** RECORDS FOR THIS EXERCISE **
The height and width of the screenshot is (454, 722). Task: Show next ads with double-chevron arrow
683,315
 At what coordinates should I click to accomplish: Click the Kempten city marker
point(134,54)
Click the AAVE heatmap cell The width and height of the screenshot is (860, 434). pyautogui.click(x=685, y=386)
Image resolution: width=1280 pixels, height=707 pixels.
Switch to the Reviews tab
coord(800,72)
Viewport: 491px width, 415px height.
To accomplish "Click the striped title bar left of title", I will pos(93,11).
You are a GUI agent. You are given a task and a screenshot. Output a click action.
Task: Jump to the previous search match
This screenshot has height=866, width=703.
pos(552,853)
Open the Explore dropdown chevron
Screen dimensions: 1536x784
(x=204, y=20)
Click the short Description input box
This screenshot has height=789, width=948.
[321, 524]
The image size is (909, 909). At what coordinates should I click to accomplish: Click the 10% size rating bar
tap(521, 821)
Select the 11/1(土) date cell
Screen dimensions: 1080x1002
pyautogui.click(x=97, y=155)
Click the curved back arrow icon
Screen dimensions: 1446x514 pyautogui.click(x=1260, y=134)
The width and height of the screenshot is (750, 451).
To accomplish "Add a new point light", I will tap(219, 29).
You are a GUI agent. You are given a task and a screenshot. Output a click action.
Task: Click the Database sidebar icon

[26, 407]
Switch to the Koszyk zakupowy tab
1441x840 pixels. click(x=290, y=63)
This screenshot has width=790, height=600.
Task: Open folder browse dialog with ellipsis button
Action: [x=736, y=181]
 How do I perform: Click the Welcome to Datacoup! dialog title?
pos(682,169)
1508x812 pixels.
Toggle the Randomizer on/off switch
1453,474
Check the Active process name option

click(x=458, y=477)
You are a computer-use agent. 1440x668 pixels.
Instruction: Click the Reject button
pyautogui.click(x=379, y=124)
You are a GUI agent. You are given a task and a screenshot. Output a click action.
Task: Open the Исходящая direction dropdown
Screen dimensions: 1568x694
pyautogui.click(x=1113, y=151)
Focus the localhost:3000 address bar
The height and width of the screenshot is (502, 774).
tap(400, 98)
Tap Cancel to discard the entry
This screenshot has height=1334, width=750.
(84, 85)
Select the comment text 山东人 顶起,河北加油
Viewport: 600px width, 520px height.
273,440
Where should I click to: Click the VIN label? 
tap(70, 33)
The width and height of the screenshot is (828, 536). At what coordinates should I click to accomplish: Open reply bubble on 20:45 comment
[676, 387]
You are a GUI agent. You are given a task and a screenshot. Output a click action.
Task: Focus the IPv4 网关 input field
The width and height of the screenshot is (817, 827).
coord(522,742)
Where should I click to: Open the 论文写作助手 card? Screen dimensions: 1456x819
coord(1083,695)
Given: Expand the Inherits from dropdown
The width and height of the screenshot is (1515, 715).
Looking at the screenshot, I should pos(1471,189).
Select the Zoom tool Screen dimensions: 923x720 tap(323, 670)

** WORK TO BE COMPLETED **
Looking at the entries above, determine how many lines contain the word "will" and state only that number.

** SOLUTION TO THIS PROBLEM **
2